━━━━━ RECORD LIST ━━━━━
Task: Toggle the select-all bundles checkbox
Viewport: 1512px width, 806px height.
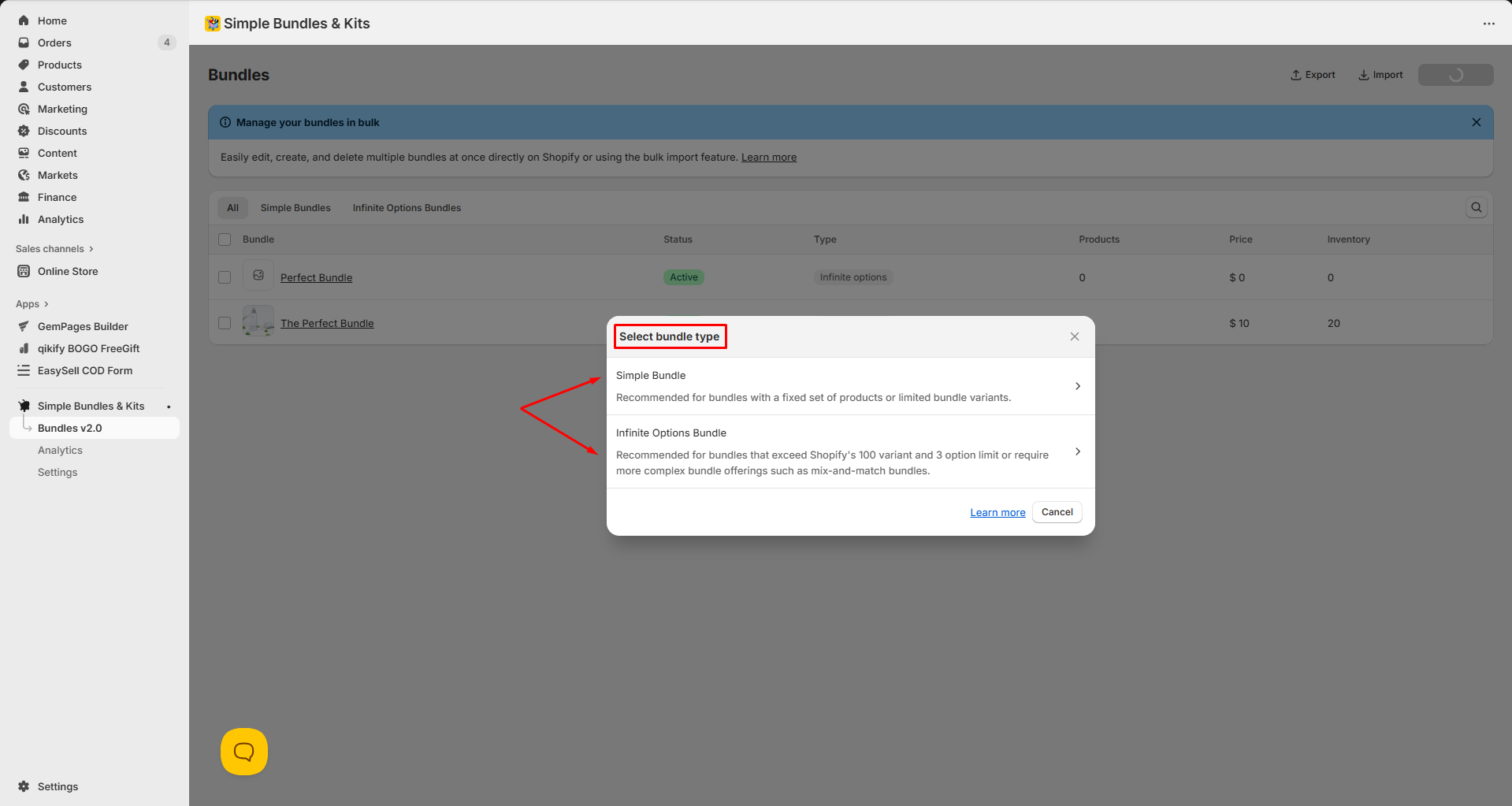Action: coord(225,240)
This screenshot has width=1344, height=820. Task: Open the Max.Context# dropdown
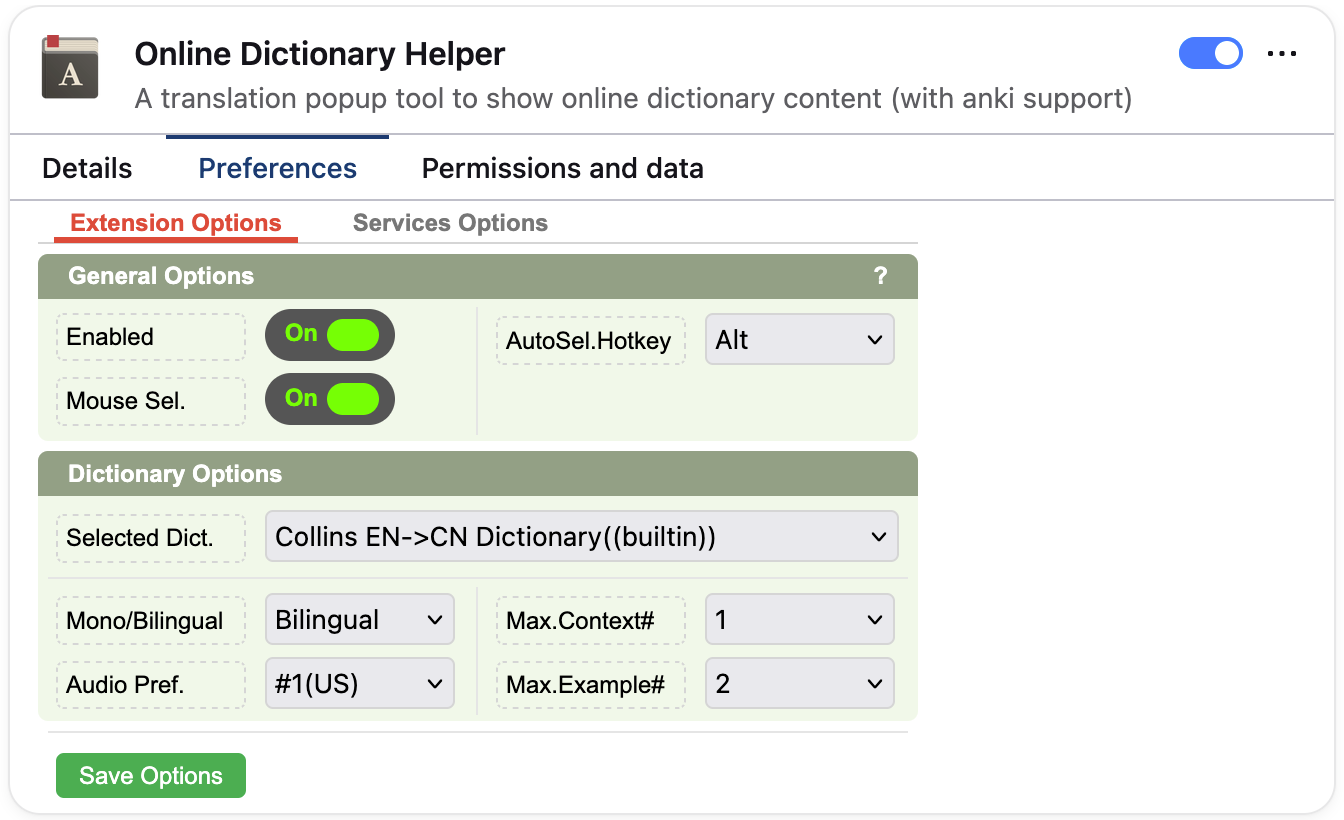[x=800, y=620]
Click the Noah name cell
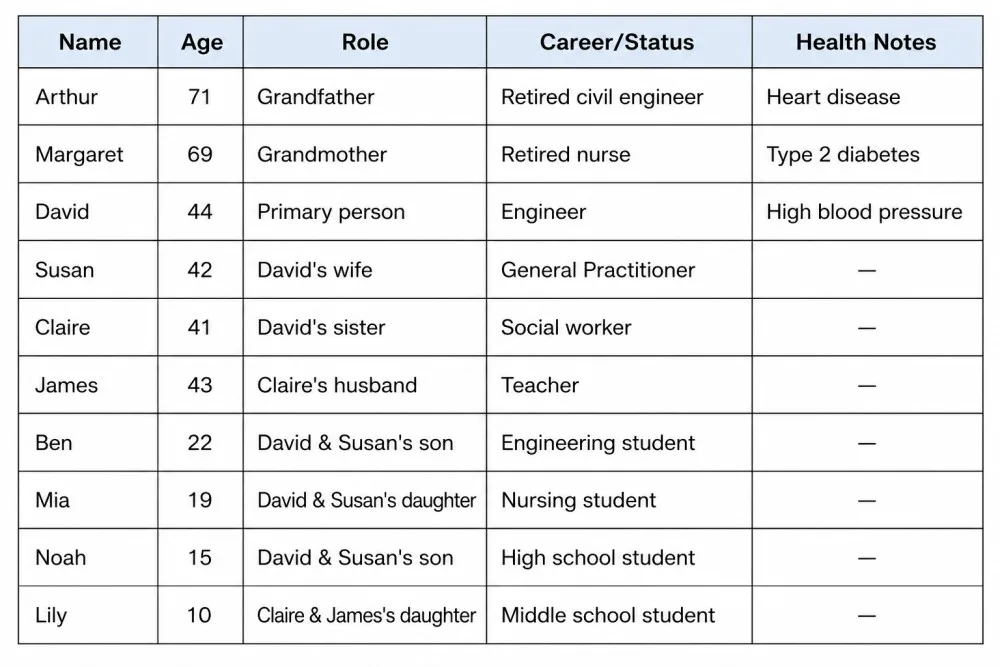The height and width of the screenshot is (667, 1000). click(61, 558)
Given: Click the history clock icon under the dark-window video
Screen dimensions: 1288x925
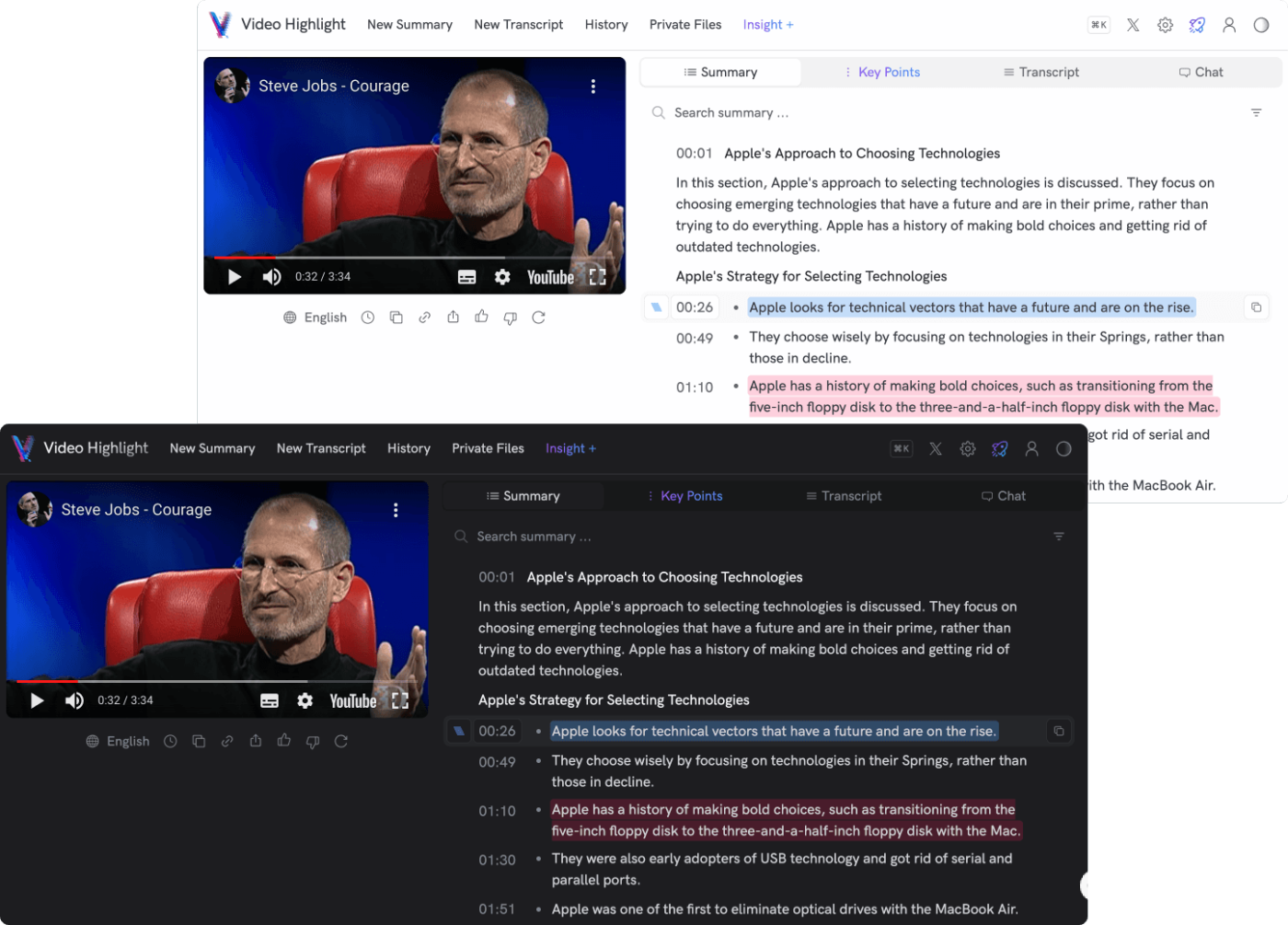Looking at the screenshot, I should pos(170,741).
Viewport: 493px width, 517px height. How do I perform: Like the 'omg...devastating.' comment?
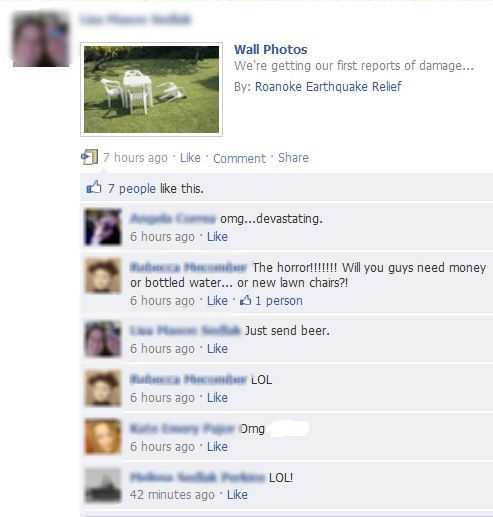217,237
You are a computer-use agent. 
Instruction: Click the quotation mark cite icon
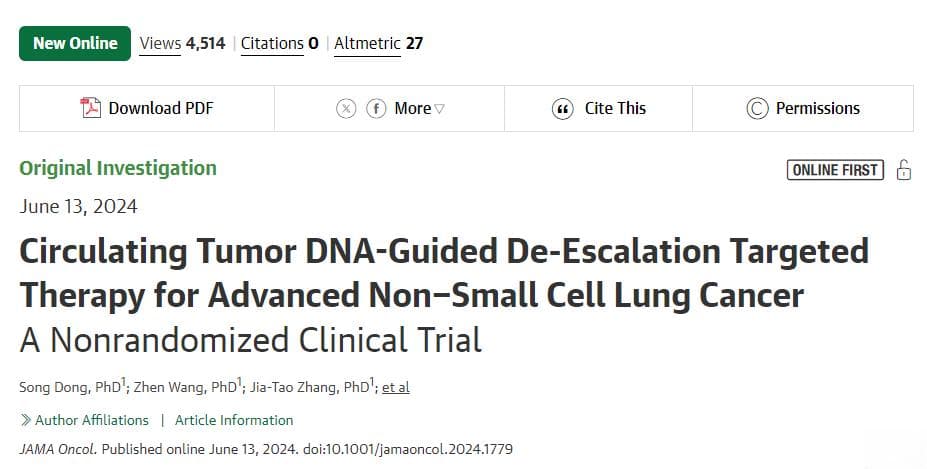562,109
━━━━━
DIRECTIONS FOR THIS TASK —
Copy the entries from the line with "Click the Noah name cell" through the last entry, substituting "button" for "icon" and keeping everything else the same. Leave the pictures out of your copy.

COMPLETE RESPONSE —
Click the Noah name cell
The height and width of the screenshot is (667, 1000). click(61, 558)
Given: Click the history clock button under the dark-window video
Screen dimensions: 1288x925
Looking at the screenshot, I should pos(170,741).
Viewport: 493px width, 517px height. How do I perform: Like the 'omg...devastating.' comment?
217,237
You are a computer-use agent. 
Instruction: Click the quotation mark cite button
562,109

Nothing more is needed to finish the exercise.